FAMU comes out ahead

Derek Dingle, Felecia Hatcher, FAMU students Walter Bennett, Shytina Harley, and Brooke Slauter, Tracy Sherman of the Gates Foundation, and Janice Bryant Howroyd of ACT 1
Derek Dingle, Felecia Hatcher, FAMU students Walter Bennett, Shytina Harley, and Brooke Slauter, Tracy Sherman of the Gates Foundation, and Janice Bryant Howroyd of ACT 1

One team experienced technical difficulties—but remained unflappable. Another used impressive primary research; still another included extensive research on competitors; but the team that won presented the most actionable solution of all.

The BE Smart Case Competition—hosted by Shell, supported by our partnership with the Bill & Melinda Gates Foundation, and by Lenovo—at the Black Enterprise Entrepreneurs Summit in Miami Beach, Florida, offered a glimpse at tomorrow’s leaders—and from where I sat, the future looks good.

Student teams from four historically black colleges had been working for a minimum of four weeks to devise solutions to a problem that had been solicited from Industrial Bank, a black-owned bank in Washington, D.C.: How can Industrial Bank market financial products to millennials?

To mitigate bias for or against any team, the judges did not know the schools the teams represented—neither did the audience—until a winner was determined. But there’s no reason to keep you in suspense.

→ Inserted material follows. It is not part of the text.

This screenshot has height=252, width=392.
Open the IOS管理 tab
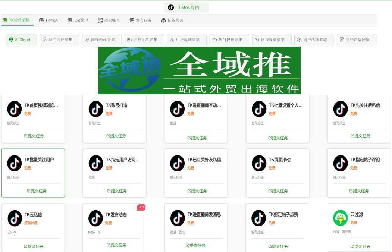pyautogui.click(x=78, y=20)
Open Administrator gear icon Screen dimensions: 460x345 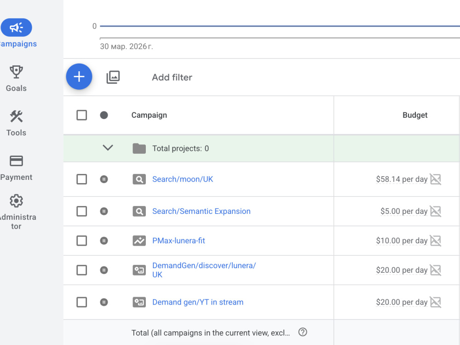pyautogui.click(x=16, y=201)
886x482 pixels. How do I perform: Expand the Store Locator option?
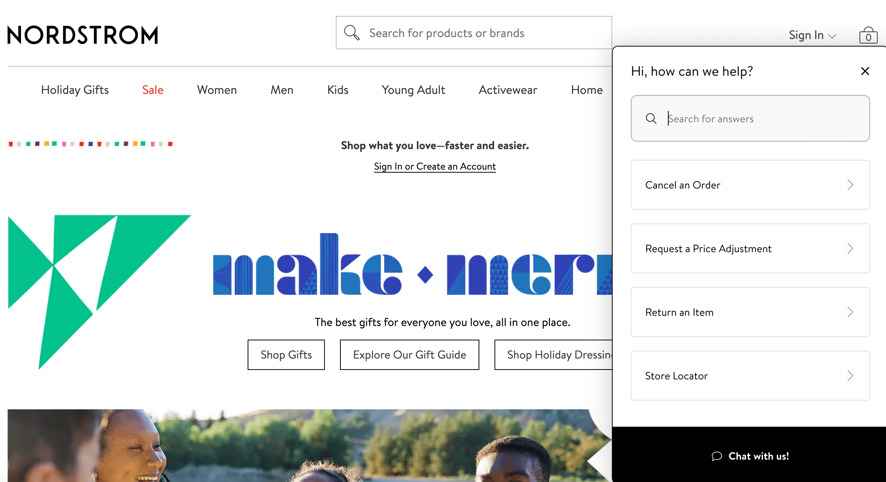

The teams presented in this order:

  • Fort Valley State University: Abrahana James, Jarvis Pressley, Montrell King, and Sheronda Wilkerson
  • Morgan State University: Kristen Selby, Maliik Nelson, Mariyah Bryant, and Tracy Eziama
  • Florida A&M University: Brooke Slauter, Shytina Harley, and Walter Bennet
  • Hampton University: Brielle Lewis, Macie Owens, and Mykail James

And the winner is … FAMU!

Although each team of HBCU students provided excellent content and presented in a way that was energetic and well-paced, FAMU bowled the judges over with its presentation quality and flow, its use of a personal narrative—Hope, who put a face on the millennial market—in addition to its clear, specific, actionable solution.

The competition was engagingly facilitated by Felecia Hatcher, co-founder and CEO of Code Fever Miami, serial entrepreneur, and sought-after speaker; and skillfully judged by Scott Brown of Georgia-Pacific, Trabian Shorters of the BMe Community, and Eric Lyons of the National Black MBA Association.